§ **What the exercise asks**: Please convert the items from the line with "Select the highlighted A8S row" up to and including the line with "[x=237, y=128]" into a two-column CSV with the columns instruction and answer, one row per item, each field in quotes and with line breaks turned into spaces. Leave the pictures out.

··· Exercise input

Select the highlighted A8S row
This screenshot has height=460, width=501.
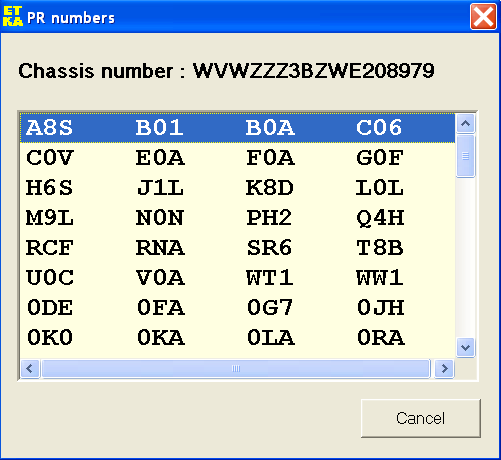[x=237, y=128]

······
··· Exercise input

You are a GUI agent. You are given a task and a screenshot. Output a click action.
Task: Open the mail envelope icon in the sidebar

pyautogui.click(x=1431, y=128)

······

§ **Response to this task**:
instruction,answer
"Select the highlighted A8S row This screenshot has height=460, width=501.","[x=237, y=128]"